## EXERCISE DATA
☆ ☆ ☆ ☆ ☆
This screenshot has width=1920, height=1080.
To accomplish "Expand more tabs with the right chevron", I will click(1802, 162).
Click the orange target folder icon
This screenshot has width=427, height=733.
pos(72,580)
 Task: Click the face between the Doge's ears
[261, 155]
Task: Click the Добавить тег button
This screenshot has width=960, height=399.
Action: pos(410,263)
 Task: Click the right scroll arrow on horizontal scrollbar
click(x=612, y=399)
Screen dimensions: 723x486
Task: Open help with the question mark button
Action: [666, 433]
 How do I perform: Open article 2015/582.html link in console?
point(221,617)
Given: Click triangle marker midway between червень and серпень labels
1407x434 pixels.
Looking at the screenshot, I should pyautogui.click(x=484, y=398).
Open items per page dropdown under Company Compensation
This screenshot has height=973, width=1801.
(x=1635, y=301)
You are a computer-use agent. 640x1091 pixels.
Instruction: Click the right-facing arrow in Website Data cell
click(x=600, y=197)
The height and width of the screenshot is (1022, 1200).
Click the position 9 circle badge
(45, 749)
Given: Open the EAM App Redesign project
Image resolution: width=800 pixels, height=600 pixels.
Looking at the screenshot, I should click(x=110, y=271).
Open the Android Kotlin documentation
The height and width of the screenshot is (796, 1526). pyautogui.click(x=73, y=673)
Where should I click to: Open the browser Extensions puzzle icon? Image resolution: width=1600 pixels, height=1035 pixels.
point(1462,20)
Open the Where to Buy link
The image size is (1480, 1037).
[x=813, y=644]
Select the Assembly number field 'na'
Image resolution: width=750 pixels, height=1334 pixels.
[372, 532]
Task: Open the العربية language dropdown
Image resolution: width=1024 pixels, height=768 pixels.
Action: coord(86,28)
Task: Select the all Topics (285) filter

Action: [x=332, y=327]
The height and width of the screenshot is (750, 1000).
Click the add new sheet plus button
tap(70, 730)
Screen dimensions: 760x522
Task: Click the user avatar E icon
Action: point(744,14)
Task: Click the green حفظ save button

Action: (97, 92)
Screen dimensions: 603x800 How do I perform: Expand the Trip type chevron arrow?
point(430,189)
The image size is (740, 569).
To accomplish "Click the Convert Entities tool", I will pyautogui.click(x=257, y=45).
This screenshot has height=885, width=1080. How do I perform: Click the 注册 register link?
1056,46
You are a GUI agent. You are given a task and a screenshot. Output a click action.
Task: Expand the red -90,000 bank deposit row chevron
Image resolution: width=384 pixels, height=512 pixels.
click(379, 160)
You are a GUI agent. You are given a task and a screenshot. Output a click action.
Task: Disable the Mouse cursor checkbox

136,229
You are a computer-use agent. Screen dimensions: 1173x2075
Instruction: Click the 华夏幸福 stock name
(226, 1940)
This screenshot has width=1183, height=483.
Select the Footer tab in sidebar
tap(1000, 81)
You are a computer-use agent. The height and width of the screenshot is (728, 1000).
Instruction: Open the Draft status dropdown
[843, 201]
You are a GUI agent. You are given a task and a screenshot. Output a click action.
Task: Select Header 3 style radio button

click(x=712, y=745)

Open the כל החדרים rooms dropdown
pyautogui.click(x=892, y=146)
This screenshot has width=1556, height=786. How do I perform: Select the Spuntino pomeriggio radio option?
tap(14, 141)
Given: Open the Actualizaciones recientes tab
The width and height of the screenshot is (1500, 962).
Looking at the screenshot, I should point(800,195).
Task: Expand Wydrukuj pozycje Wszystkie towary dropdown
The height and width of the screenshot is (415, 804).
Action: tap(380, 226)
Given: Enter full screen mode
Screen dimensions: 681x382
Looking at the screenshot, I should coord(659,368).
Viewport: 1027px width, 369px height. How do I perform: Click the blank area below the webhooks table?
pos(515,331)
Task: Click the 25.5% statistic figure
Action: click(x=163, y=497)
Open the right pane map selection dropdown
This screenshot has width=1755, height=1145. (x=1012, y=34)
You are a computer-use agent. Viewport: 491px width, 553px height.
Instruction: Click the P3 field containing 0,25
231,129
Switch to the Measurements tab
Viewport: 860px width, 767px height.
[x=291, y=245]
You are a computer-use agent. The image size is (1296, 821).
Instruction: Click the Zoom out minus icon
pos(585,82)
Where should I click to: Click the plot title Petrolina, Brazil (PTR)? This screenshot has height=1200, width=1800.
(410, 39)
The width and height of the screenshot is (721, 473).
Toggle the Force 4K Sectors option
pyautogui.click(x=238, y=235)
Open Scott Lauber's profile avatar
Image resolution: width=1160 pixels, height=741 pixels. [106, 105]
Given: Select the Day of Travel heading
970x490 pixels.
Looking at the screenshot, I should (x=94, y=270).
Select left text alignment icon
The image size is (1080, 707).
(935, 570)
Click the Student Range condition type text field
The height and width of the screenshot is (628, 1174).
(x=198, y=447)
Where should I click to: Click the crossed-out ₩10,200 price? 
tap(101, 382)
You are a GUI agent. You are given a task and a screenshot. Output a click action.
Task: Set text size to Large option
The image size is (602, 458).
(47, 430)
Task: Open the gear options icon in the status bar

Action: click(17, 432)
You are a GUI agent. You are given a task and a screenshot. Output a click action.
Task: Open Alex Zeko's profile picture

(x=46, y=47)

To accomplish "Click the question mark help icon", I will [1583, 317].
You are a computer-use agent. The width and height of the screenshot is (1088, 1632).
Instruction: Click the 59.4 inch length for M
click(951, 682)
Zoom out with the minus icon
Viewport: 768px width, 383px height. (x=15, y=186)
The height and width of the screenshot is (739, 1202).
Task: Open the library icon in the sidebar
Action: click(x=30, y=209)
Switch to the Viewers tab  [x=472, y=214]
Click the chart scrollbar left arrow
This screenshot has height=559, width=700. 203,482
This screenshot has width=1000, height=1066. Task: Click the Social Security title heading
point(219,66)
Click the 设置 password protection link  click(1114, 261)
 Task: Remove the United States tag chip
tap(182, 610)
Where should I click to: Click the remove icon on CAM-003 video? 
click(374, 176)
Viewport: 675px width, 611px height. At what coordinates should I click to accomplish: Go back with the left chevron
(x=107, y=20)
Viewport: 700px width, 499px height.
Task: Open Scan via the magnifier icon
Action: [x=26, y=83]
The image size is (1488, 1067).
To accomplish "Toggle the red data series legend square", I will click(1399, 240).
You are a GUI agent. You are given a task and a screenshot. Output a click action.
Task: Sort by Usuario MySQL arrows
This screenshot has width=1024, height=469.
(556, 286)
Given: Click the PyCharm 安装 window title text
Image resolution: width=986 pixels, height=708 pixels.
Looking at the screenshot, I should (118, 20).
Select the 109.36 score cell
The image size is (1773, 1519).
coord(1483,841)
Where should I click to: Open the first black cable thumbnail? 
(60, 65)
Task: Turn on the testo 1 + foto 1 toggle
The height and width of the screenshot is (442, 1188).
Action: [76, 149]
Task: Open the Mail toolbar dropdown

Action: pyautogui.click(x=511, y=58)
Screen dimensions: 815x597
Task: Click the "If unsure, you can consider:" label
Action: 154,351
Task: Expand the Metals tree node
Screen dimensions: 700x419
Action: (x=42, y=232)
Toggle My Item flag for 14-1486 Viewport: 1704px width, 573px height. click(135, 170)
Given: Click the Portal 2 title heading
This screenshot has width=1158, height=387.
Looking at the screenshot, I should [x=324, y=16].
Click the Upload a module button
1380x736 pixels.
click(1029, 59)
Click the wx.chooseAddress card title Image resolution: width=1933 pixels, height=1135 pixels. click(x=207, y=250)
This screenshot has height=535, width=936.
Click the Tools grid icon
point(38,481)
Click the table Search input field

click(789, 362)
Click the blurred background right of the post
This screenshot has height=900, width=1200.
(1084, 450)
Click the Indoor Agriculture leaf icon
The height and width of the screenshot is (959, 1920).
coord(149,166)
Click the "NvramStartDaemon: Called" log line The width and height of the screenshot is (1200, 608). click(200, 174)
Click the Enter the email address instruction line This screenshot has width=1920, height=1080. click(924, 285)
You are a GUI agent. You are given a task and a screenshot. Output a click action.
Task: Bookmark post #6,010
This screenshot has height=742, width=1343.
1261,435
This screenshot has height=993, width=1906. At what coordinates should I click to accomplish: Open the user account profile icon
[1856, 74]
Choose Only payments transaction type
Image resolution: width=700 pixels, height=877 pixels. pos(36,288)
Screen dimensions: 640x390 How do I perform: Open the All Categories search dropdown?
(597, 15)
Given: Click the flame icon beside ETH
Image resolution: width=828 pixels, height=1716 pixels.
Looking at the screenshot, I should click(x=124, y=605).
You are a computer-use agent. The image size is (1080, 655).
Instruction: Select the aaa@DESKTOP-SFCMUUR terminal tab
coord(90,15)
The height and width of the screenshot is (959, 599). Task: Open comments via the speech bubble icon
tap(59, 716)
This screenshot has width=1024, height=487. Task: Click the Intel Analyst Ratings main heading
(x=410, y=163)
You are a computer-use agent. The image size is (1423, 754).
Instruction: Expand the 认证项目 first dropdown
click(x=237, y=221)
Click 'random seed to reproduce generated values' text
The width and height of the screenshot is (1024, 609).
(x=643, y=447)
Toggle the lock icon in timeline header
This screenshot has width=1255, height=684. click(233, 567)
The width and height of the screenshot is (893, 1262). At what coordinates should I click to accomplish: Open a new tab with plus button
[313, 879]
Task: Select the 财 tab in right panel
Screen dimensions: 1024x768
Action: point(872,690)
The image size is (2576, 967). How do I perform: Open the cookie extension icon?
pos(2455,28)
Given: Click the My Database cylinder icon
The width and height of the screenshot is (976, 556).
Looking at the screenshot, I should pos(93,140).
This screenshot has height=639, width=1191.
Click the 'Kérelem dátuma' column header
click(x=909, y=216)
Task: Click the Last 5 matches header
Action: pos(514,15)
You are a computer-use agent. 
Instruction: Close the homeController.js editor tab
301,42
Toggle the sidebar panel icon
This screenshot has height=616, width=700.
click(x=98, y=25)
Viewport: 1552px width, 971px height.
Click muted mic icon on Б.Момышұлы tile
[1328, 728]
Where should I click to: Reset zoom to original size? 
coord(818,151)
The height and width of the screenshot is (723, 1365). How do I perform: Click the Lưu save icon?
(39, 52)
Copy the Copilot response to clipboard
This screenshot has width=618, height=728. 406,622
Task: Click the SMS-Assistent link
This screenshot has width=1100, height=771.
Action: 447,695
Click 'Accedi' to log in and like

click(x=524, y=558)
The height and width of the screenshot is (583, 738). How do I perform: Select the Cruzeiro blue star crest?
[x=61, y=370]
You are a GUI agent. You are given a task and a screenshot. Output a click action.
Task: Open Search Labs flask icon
☆ ☆ ☆ ☆ ☆
## WHAT TO WORK ON
What lines in the entries above hold "panel"? Copy every one.

## RESPONSE TO THIS TASK
Task: Select the 财 tab in right panel
Toggle the sidebar panel icon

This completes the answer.